Trecho do texto =

Os que já assistiram ao filme garantem que a classificação não procede. Além de conter cenas moderadas de violência, o filme tem apenas algumas cenas sensuais que passam longe de configurar essa vaga situação sexual complexa que o ministério estranhamente aponta. Seria cômico se não fosse trágico.

O Brasil já viveu momentos de implacável censura à produção artística. Para ficarmos apenas no período republicano, basta lembrar o papel do Departamento de Imprensa e Propaganda (DIP) no Estado Novo varguista e da atuação da Censura Federal durante a vigência da Ditadura de 1964. Em ambos os casos, vivíamos tempos de exceção, marcados por governos autoritários, nos quais músicos, atores, dramaturgos, escritores, cineastas, etc. sentiram o peso da mão firme dos carrascos da intolerância.

O caso de Aquarius é ainda mais estranho porque o elenco do filme, durante o Festival de Cannes, protestou contra o afastamento da presidenta Dilma Roussef e a política para a área da cultura do governo interino de Michel Temer. O protesto, registre-se, teve repercussão mundial.

Tal fato reforça a impressão de que a não recomendação de Aquarius para menores de 18 anos é simples retaliação à manifestação. Poderia ser encarada apenas como birra do governo interino em virtude do protesto dos atores, mas deve ser vista como algo mais preocupante: a ação do ministério tem o cheiro inequívoco daqueles que, inimigos do contraditório, colocam a própria democracia em risco em nome de seus projetos.

Dados de localização de palavras e elementos =
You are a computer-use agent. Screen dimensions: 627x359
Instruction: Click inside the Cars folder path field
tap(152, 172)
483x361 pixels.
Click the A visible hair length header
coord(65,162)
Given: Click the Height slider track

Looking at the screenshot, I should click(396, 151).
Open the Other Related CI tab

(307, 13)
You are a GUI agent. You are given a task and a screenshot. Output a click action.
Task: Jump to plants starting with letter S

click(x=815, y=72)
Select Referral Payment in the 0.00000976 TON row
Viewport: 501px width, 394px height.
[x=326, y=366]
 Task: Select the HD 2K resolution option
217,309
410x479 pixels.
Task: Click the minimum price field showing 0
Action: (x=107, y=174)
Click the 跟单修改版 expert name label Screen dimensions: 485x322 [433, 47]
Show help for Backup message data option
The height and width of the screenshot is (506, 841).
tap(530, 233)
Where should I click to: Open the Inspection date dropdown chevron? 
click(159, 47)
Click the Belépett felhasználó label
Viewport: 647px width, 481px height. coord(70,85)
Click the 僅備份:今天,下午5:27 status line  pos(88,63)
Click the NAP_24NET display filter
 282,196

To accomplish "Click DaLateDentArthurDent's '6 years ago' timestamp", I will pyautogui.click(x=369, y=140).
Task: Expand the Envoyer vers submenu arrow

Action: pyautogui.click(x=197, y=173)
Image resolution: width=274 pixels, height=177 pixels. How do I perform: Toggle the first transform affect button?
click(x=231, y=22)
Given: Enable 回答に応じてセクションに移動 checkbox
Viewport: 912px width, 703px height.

Exercício escrito =
Edite, por favor, o texto sobre a classificação de Aquarius: reproduza tudo desde "Os que já assistiram" até "carrascos da intolerância.", com "ministério" substituído por "órgão".

Resposta ao exercício =
Os que já assistiram ao filme garantem que a classificação não procede. Além de conter cenas moderadas de violência, o filme tem apenas algumas cenas sensuais que passam longe de configurar essa vaga situação sexual complexa que o órgão estranhamente aponta. Seria cômico se não fosse trágico.

O Brasil já viveu momentos de implacável censura à produção artística. Para ficarmos apenas no período republicano, basta lembrar o papel do Departamento de Imprensa e Propaganda (DIP) no Estado Novo varguista e da atuação da Censura Federal durante a vigência da Ditadura de 1964. Em ambos os casos, vivíamos tempos de exceção, marcados por governos autoritários, nos quais músicos, atores, dramaturgos, escritores, cineastas, etc. sentiram o peso da mão firme dos carrascos da intolerância.